• devrimci avukatlara yönelik gerçekleştirilen operasyon sırasında baskın yapılan yüzlerce evden 1 tane kuru sıkı tabanca dışında hiçbir şey bulamayan polisin imdadına "yavşak medya" yetişerek gözaltına alınan avukatlara "muhbirlik" iftirasında bulunmuştu.

    bu iftiralara karşı çağdaş hukukçular derneği başkanı selçuk kozağaçlı'nın verdiği tarihi ayarı izliyoruz:

    "amerika izin vermeden tuvalete gidemeyen, amerika şifresini söylemezse uçağını uçuramayan, kendi ülkesindeki nato üslerinin rica minnet kapısından geçemeyen, makamını, eğitimini, aklını, servetini, rozetini emperyalizme borçlu olan sizden mi öğreneceğiz kimin ajan olduğunu? burada özgürlük yok diye kendi çocuklarını amerika’da okutanların polisi mi bize başka ülkeler lehine faaliyet öğretecek? bizi de kendiniz gibi beysbol sopası ile terbiye olacak mı sandınız? haddinizi bilin."
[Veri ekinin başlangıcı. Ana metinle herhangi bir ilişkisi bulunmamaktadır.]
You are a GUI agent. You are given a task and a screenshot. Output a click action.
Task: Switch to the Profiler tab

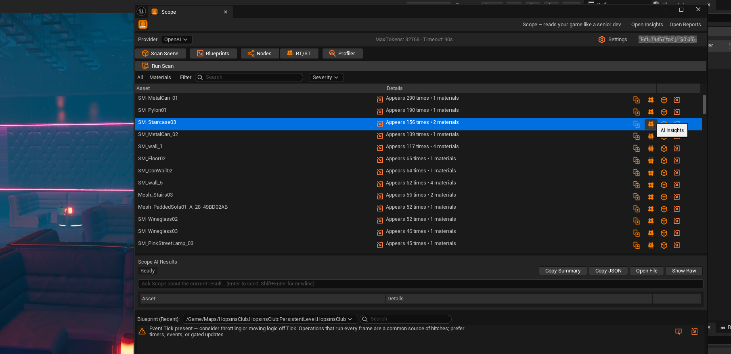pos(342,54)
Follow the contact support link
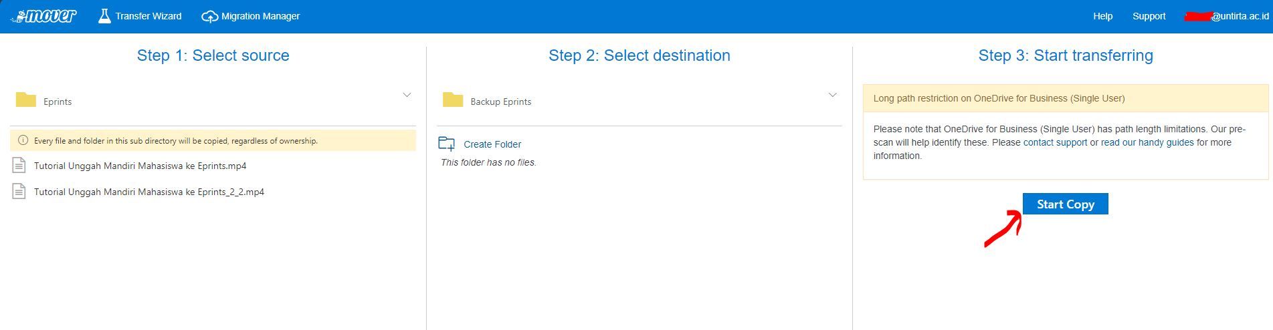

    https://fbcdn-sphotos-d-a.akamaihd.net/…51342_n.jpg
  • ayarı alan komplocuların kim olduğunu, ne işle iştigal ettiklerini de ertuğrul mavioğlu yazmış:
    gözaltındaki bolaç'ın cep telefonu faaliyette

    --- haberden alıntı ---
    gözaltına alınan avukatlardan efkan bolaç'ın cep telefonu, polisler tarafından el konulup mühürlü çuvala konulduğu halde faaliyete geçti. bolaç'ın telefonu akşam saatlerinde açıldı, hatta akşam gazetesi yazarı tuğçe tatari'nin facebook hesabına mesaj bile gönderdi. "ne tür bir komplo kurduklarını bilmiyorum" diyen avukatı ise savcılığa suç duyurusunda bulunacaklarını söyledi.
    --- alıntı ---
  • savcı avukatların dinlenmesine takipsizlik kararı vermiş

    aralarında 16 avukatın olduğu operasyonun detayları ortaya çıkıyor. polisin 1 yıl boyunca teknik takip yaptığı ancak savcılığın takipsizlik kararı verdiği belirtildi.

    http://www.yurtgazetesi.com.tr/…-vermis-h27669.html
  • (bkz: ileri faşizm)
  • ayarın hedefindekiler, komplo kuramayacak kadar gerizekalı olduklarından, muhtemelen boşa gidecektir.

    ne komplosu; yasal dergi bürosuna helikopterle adam indiren, bir müzik topluluğunun stüdyosunu dağıtan, 5 kişi bir avukatı yakapaça arabaya bindiren, adliye içinde sağa sola biber gazı sıkan bir çete bu. kaba kuvvetten başka bir şeyleri yok.
  • 'salak bir savcı anlamaz sorar...'

    gece boyu devam eden sorgu sırasında avukatlar onarlı gruplar halinde gözaltındaki arkadaşlarının mahkeme sorgularına giriyor. hayli geniş olan baro odasında sohbetler koyu, kimileri çok uzun saatler beklemesi gerektiğini bildiği için koltuklarda uyuklamaya başlamış bile. sorguların yapıldığı adliye binasında 7. kat koridorunda bekleşen avukat, gazeteci ve gözaltı yakınlarından oluşan kalabalığın konuştuğu tek konu ise içeride sorulan sorular.

    avukat behiç aşçı, "savcılık sorgularında çok komik olaylar yaşanıyor" diye söze girip başlıyor anlatmaya, o gergin saatlerde herkesi güldüren savcının soramadığı sorunun hikayesini:

    "ifadeleri bir savcı grubu alıyor ama hiç bir hazırlıkları yok. önlerindeki sorular emniyet'ten gelmiş. bazı savcılar önlerine konulmuş soruları sorarken ne kadar saçma olduğunu fark edip 'neyse geçelim bunu' dedikleri oldu. bunlardan biri avukat arkadaşımız şükriye erden'in sorgusunda yaşandı. savcı şükriye erden ile bir müvekkili arasında geçen telefon görüşmesinin tapesini okuyor, soru en sonda. müvekkil erden'in bürosuna avukatlık ücretini yatırmış ve telefonda şöyle diyor: 'şükriye hanım emaneti bıraktım.' şükriye hanım bu sözden rahatsız oluyor, 'yani parayı mı bıraktın' diye üsteliyor. müvekkili kendinden çok emin, 'boşver emanet işte' diye konuşmayı sürdürünce, şükriye hanım sözünü kesip, 'bak' diyor: 'bir gün bu konuşma salak bir savcının önüne gelir, beni suçlayabileceği bir delil bulduğunu sanarak telefonda bahsi geçen emanet nedir diye sorar.' savcı, tapenin saçmalığını okurken fark etti ve 'neyse bunu da geçelim' diyerek sorusunu sormaktan vazgeçti."